Print the entries below in their entirety, exactly as they are written.

------ Dataset extract

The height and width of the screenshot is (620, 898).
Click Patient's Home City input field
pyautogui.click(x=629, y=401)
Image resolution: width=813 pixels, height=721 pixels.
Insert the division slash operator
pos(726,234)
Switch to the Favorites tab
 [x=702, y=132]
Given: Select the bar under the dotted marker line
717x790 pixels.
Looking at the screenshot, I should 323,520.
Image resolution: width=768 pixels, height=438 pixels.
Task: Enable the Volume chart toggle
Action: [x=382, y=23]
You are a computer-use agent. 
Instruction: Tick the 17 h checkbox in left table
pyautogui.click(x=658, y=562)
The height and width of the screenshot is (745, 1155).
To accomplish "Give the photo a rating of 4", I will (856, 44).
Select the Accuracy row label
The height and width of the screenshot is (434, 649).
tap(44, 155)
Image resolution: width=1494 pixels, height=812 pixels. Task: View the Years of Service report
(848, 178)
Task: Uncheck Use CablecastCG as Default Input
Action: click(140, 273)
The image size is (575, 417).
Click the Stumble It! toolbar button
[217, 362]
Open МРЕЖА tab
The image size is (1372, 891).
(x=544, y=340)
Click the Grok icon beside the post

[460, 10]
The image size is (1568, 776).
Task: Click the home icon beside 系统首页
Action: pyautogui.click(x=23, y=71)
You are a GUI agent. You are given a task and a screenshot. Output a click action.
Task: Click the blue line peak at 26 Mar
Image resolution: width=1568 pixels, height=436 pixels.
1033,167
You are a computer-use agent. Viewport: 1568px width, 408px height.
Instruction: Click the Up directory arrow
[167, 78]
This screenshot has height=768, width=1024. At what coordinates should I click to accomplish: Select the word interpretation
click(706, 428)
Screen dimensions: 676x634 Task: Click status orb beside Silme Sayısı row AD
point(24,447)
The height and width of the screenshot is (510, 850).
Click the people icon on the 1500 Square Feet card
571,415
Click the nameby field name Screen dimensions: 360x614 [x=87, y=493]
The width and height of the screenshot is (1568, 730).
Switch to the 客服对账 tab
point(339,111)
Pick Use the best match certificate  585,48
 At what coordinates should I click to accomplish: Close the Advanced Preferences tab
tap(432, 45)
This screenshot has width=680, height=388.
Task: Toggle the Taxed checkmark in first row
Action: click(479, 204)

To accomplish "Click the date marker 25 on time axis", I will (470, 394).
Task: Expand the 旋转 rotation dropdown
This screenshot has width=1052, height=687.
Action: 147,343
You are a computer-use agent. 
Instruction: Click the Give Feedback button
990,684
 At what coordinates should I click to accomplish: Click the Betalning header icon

------------

> Completed task:
The height and width of the screenshot is (620, 898).
Click Patient's Home City input field
pyautogui.click(x=629, y=401)
Image resolution: width=813 pixels, height=721 pixels.
Insert the division slash operator
pos(726,234)
Switch to the Favorites tab
 [x=702, y=132]
Given: Select the bar under the dotted marker line
717x790 pixels.
Looking at the screenshot, I should 323,520.
Image resolution: width=768 pixels, height=438 pixels.
Task: Enable the Volume chart toggle
Action: [x=382, y=23]
You are a computer-use agent. 
Instruction: Tick the 17 h checkbox in left table
pyautogui.click(x=658, y=562)
The height and width of the screenshot is (745, 1155).
To accomplish "Give the photo a rating of 4", I will (856, 44).
Select the Accuracy row label
The height and width of the screenshot is (434, 649).
tap(44, 155)
Image resolution: width=1494 pixels, height=812 pixels. Task: View the Years of Service report
(848, 178)
Task: Uncheck Use CablecastCG as Default Input
Action: click(140, 273)
The image size is (575, 417).
Click the Stumble It! toolbar button
[217, 362]
Open МРЕЖА tab
The image size is (1372, 891).
(x=544, y=340)
Click the Grok icon beside the post

[460, 10]
The image size is (1568, 776).
Task: Click the home icon beside 系统首页
Action: pyautogui.click(x=23, y=71)
You are a GUI agent. You are given a task and a screenshot. Output a click action.
Task: Click the blue line peak at 26 Mar
Image resolution: width=1568 pixels, height=436 pixels.
1033,167
You are a computer-use agent. Viewport: 1568px width, 408px height.
Instruction: Click the Up directory arrow
[167, 78]
This screenshot has height=768, width=1024. At what coordinates should I click to accomplish: Select the word interpretation
click(706, 428)
Screen dimensions: 676x634 Task: Click status orb beside Silme Sayısı row AD
point(24,447)
The height and width of the screenshot is (510, 850).
Click the people icon on the 1500 Square Feet card
571,415
Click the nameby field name Screen dimensions: 360x614 [x=87, y=493]
The width and height of the screenshot is (1568, 730).
Switch to the 客服对账 tab
point(339,111)
Pick Use the best match certificate  585,48
 At what coordinates should I click to accomplish: Close the Advanced Preferences tab
tap(432, 45)
This screenshot has width=680, height=388.
Task: Toggle the Taxed checkmark in first row
Action: click(479, 204)

To accomplish "Click the date marker 25 on time axis", I will (470, 394).
Task: Expand the 旋转 rotation dropdown
This screenshot has width=1052, height=687.
Action: 147,343
You are a computer-use agent. 
Instruction: Click the Give Feedback button
990,684
 At what coordinates should I click to accomplish: Click the Betalning header icon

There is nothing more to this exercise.